Geologic formation in England

The Aymestry Limestone is a fossiliferous limestone of Gorstian age (Upper Silurian) deposited in a warm shallow sea near the eastern margin of the Iapetus Ocean. It occurs in England in the Ludlow Group, between the Upper and Lower Ludlow Shales. It derives its name from Aymestrey (sic), Herefordshire, where it may be seen on both sides of the River Lugg.

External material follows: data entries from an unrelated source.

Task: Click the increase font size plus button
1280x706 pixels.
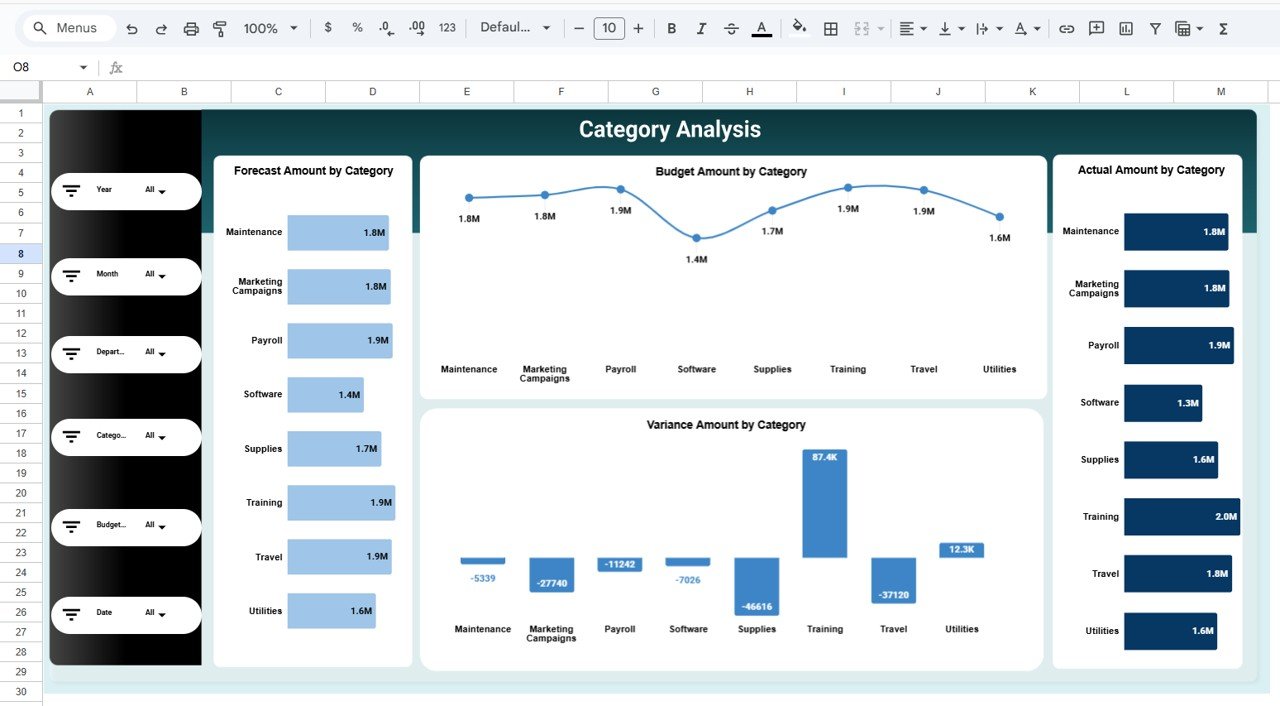Action: (638, 28)
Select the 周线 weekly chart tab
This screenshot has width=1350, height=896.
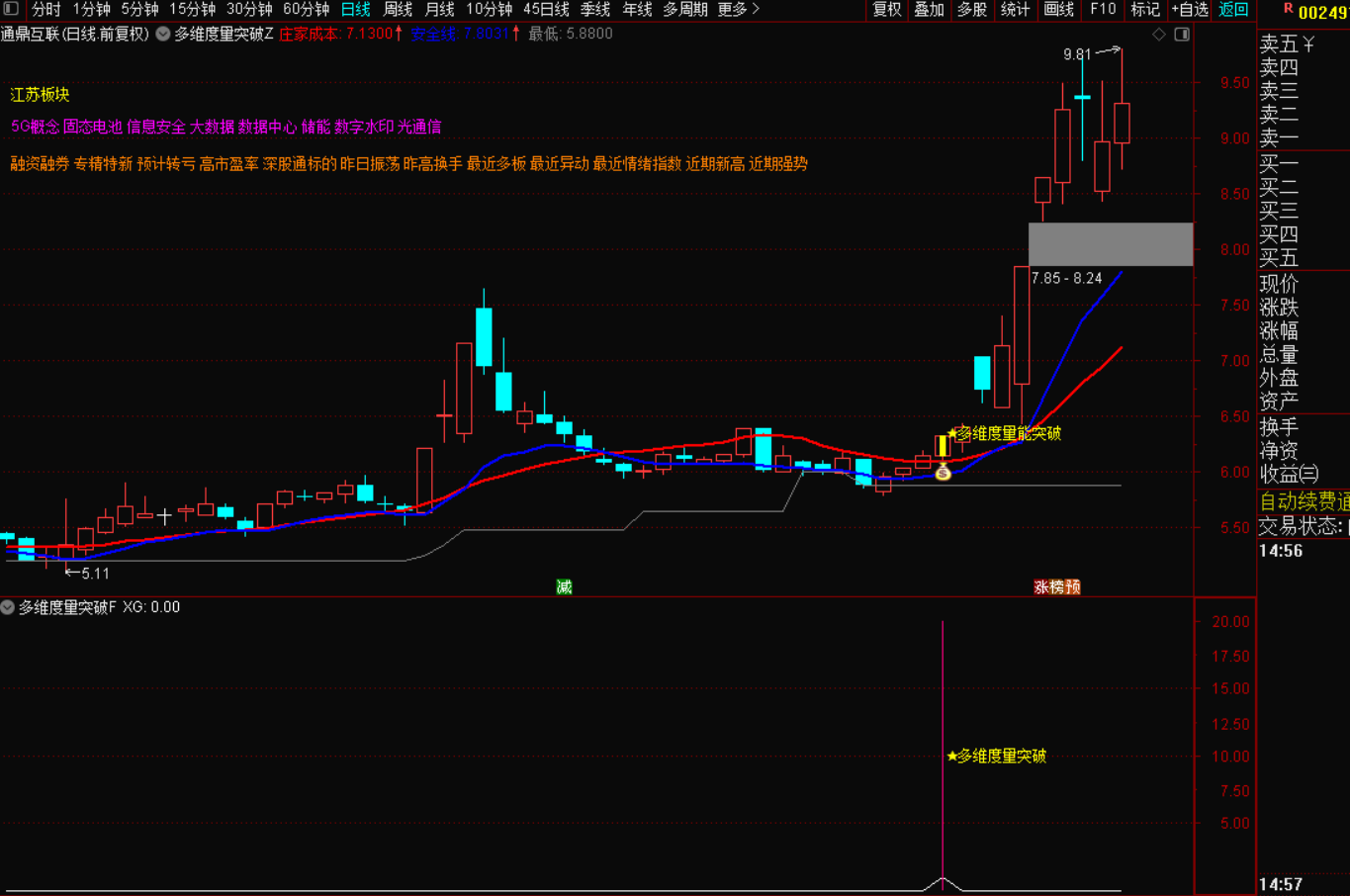(398, 9)
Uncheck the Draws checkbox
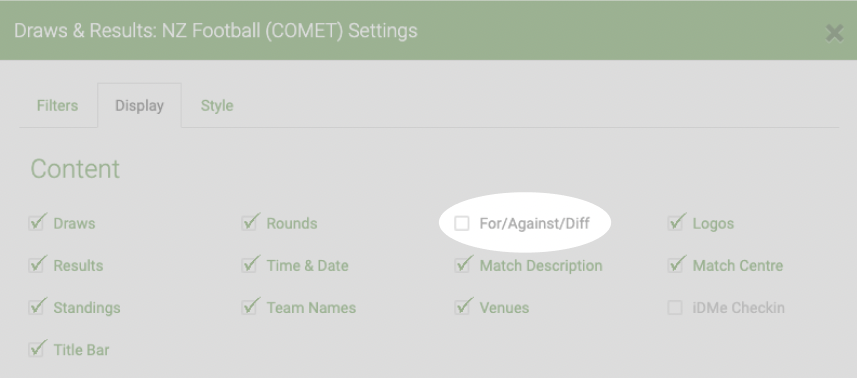The width and height of the screenshot is (857, 378). (36, 223)
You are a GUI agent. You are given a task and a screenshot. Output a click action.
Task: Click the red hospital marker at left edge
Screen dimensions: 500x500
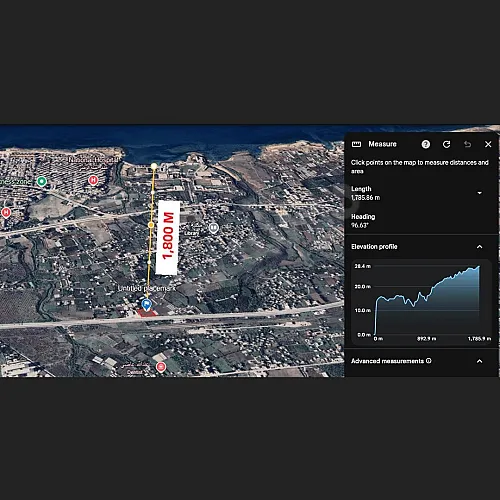tap(6, 212)
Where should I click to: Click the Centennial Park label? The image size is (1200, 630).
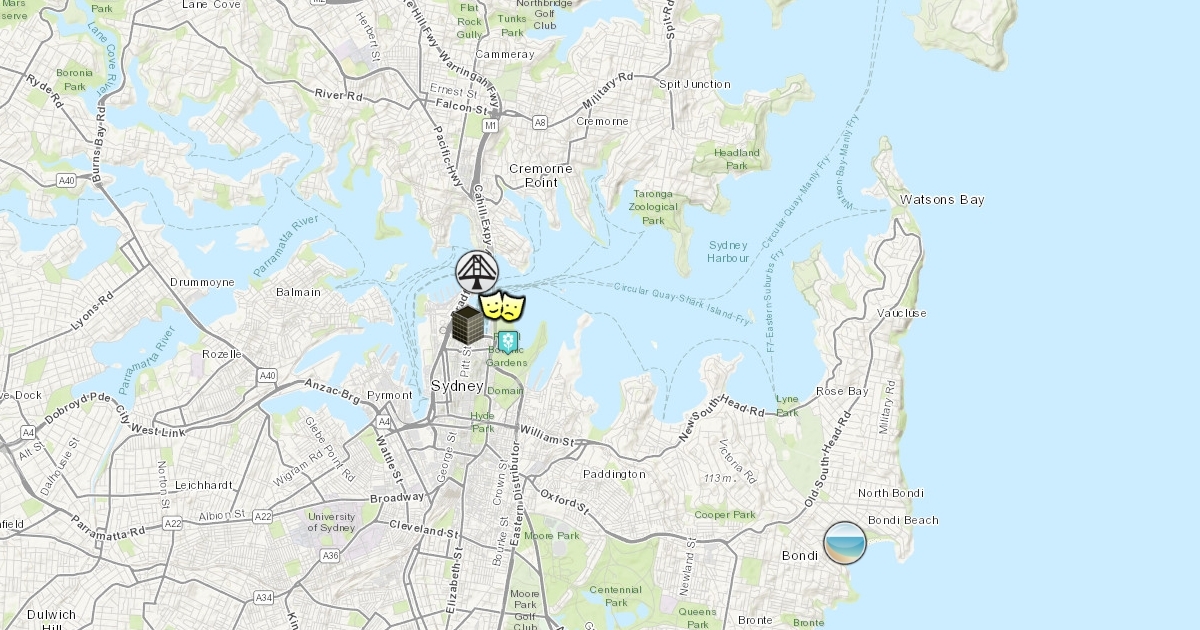616,596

It is well developed in the neighbourhood of Ludlow (it is sometimes called the Ludlow limestone) and occupies a similar position in the Ludlow shales at Woolhope, the Abberley Hills, May Hill and the Malvern Hills.

== Description ==
In lithological character, this limestone varies greatly; in one place it is a dark grey, somewhat crystalline limestone, elsewhere it passes into a flaggy, earthy or shaly condition, or even into a mere layer of nodules. When well developed it may reach 50 ft. in thickness in beds of from 1 to 5 ft.; in this condition it naturally forms a conspicuous feature in the landscape because it stands out by its superior hardness from the soft shales above and below.

The most common fossil is Pentamerus knightii, which is extremely abundant in places. Other brachiopods, corals and trilobites are present, and are similar to those found in the Wenlock limestone.